▸ Task requirements
Take the lines from the one with "The width and height of the screenshot is (341, 192)." through the end of the material below and repeat them exactly, dropping every picture.

▸ Information provided
+-------+
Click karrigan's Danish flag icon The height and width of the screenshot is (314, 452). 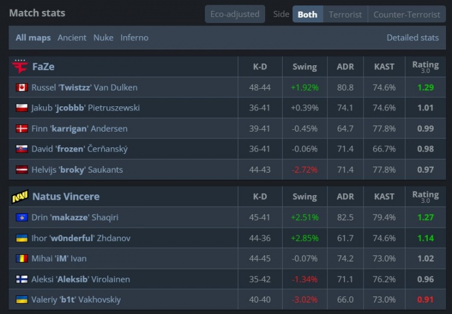tap(22, 129)

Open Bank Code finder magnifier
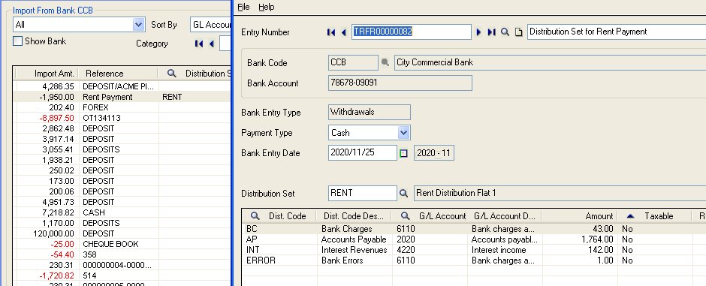tap(385, 62)
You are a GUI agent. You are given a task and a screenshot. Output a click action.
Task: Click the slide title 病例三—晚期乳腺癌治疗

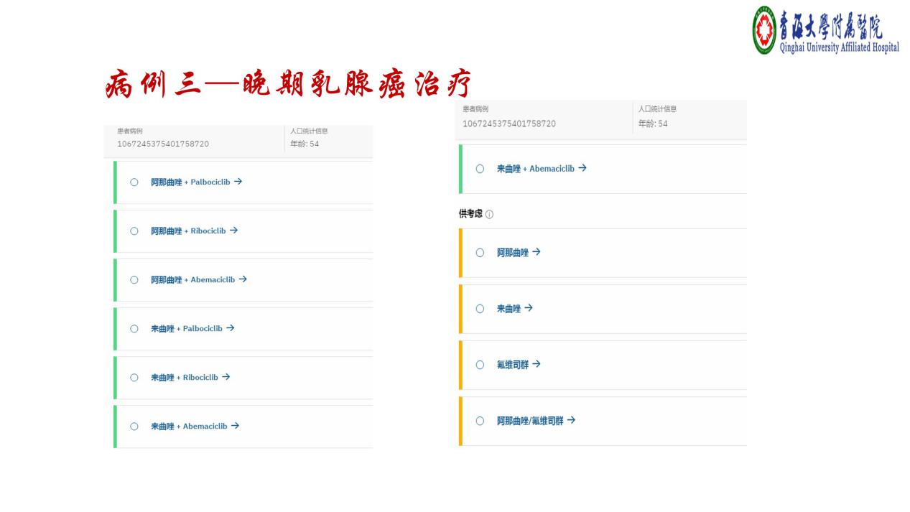click(x=287, y=85)
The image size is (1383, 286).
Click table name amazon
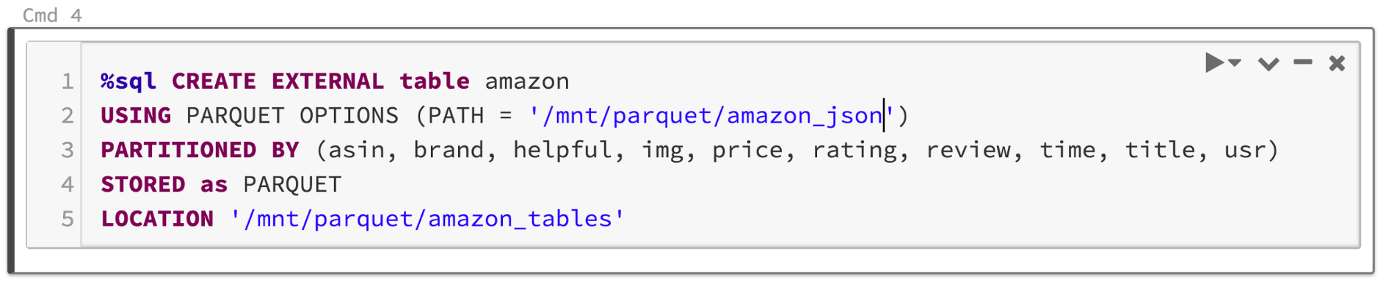[x=526, y=82]
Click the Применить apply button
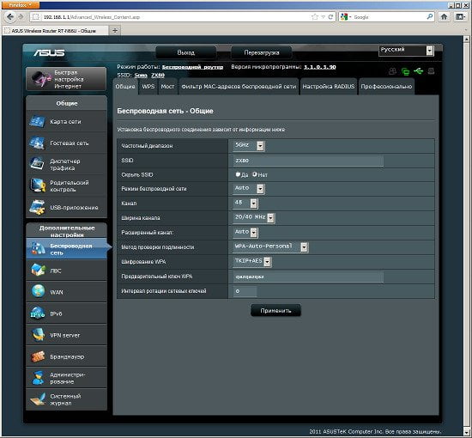 click(275, 311)
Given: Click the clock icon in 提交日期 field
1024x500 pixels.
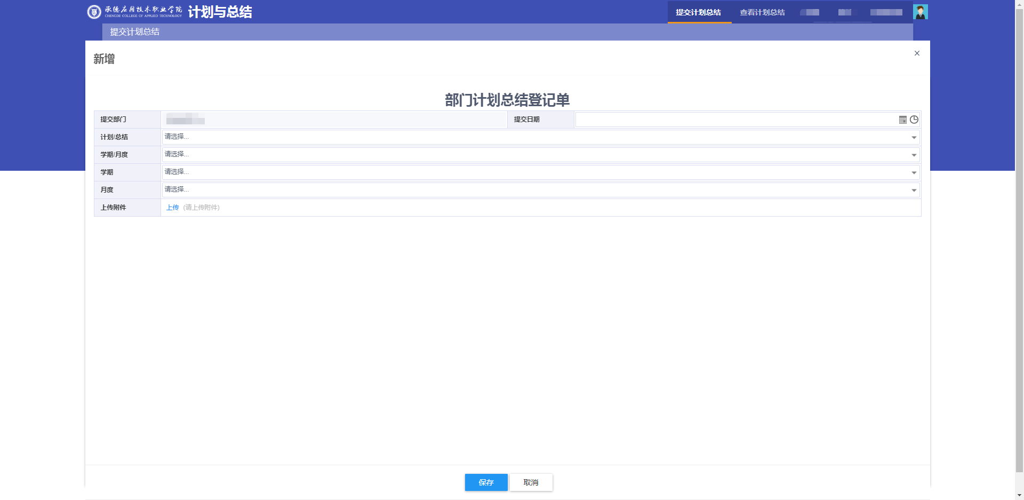Looking at the screenshot, I should pyautogui.click(x=914, y=120).
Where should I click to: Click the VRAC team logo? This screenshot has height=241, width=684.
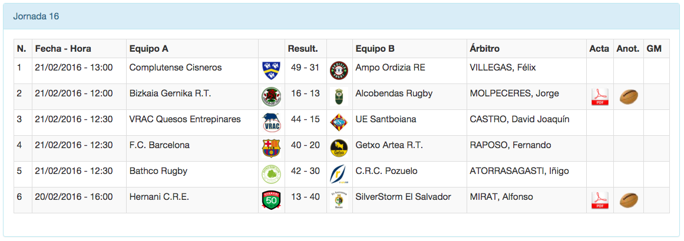pyautogui.click(x=271, y=123)
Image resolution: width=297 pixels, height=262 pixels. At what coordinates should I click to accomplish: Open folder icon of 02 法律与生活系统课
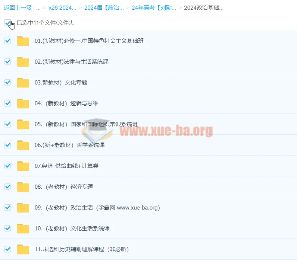[23, 62]
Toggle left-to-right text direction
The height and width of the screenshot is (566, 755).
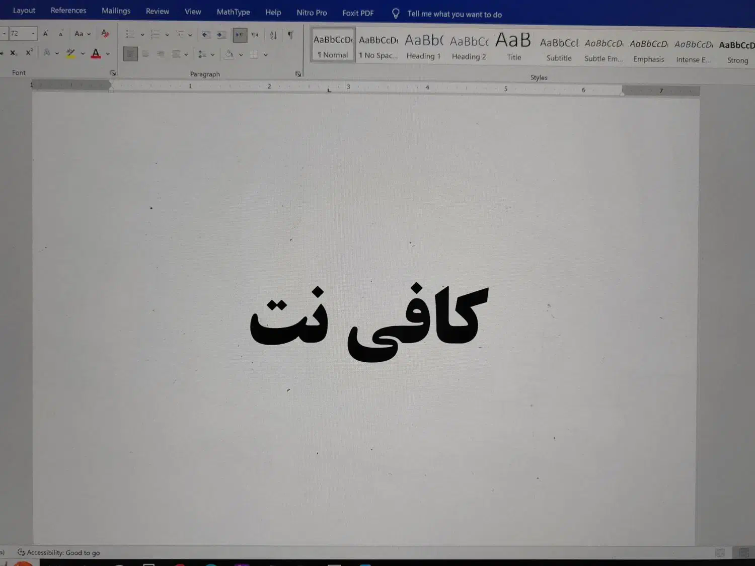240,35
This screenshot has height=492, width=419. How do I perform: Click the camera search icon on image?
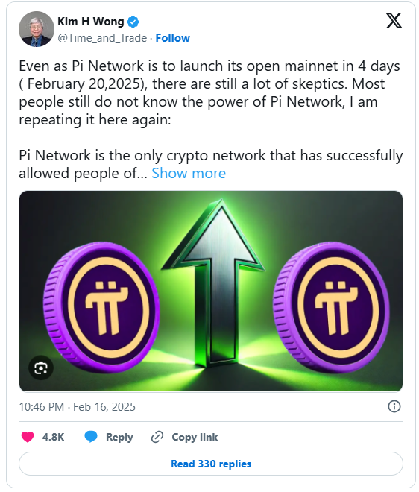[41, 368]
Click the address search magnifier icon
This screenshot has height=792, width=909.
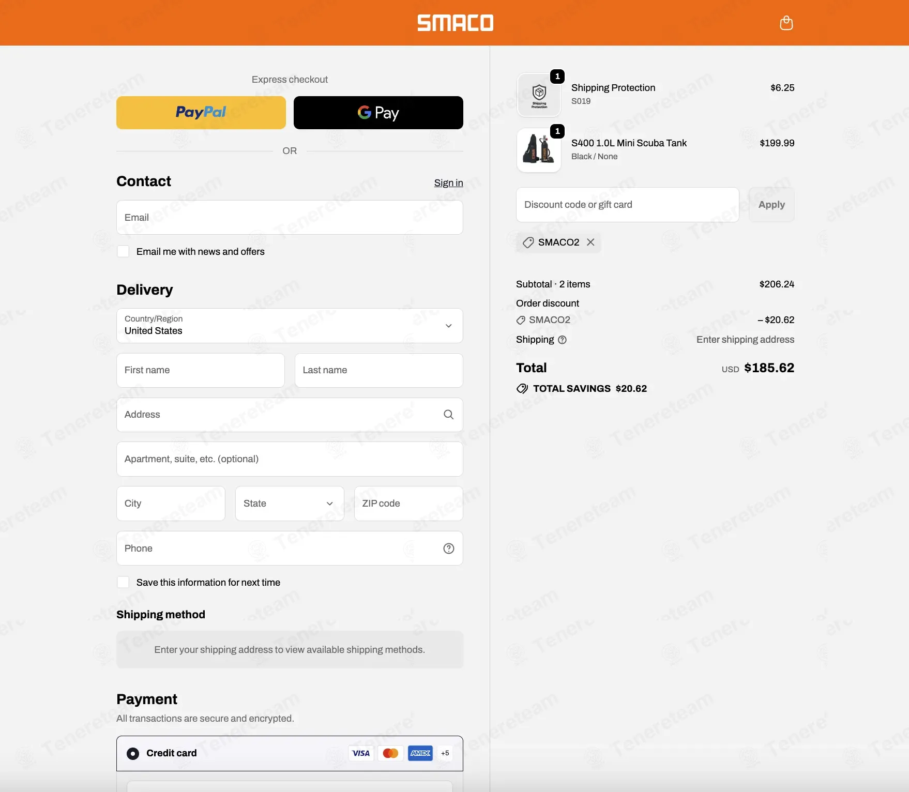pyautogui.click(x=448, y=415)
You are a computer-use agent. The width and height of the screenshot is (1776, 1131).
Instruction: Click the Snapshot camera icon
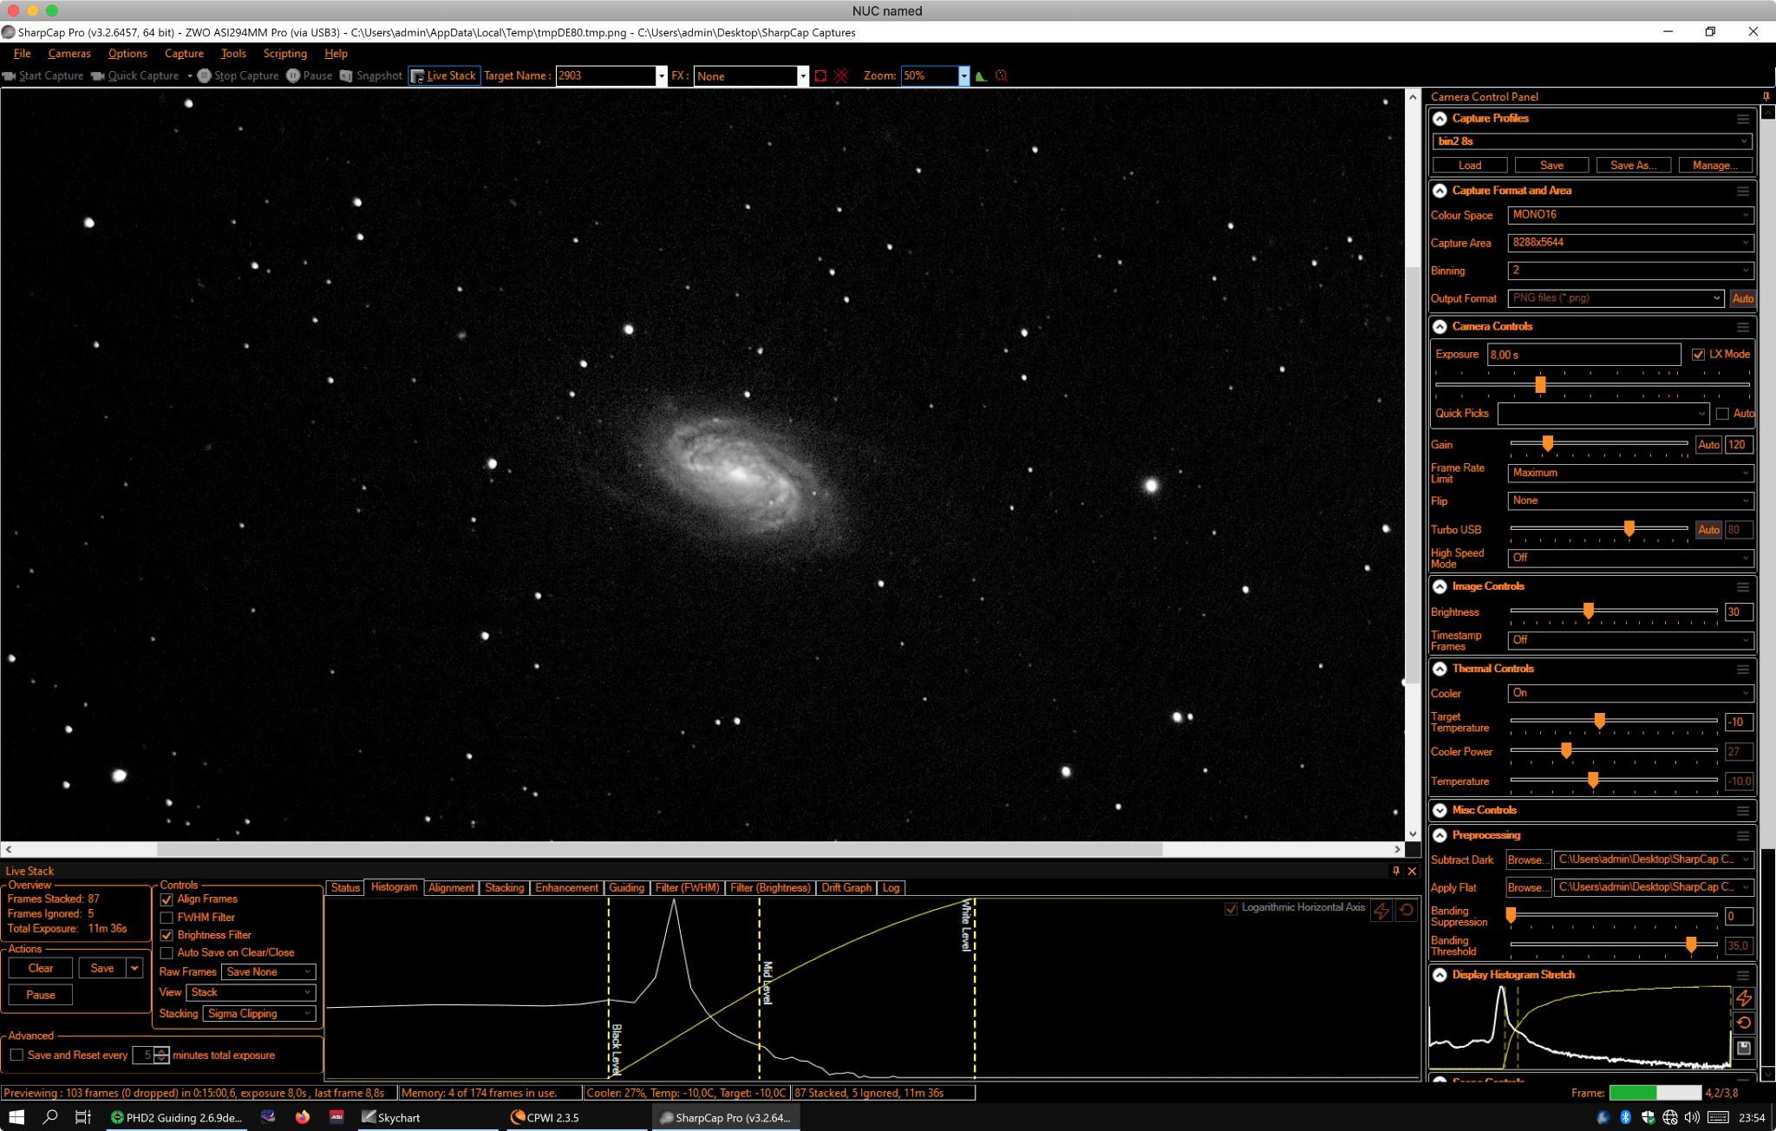click(x=346, y=75)
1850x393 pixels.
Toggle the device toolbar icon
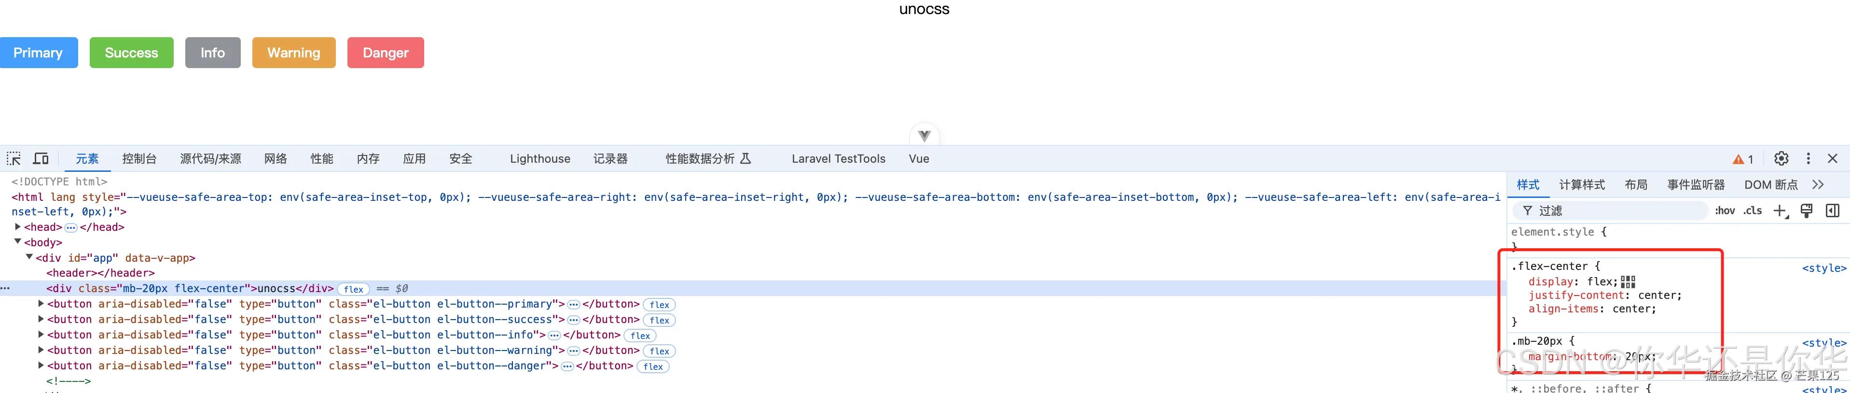point(41,158)
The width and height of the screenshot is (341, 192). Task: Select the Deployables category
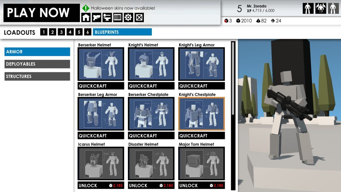37,64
+-------+
▸ Exercise result
The width and height of the screenshot is (341, 192). Task: Select the Deployables category
37,64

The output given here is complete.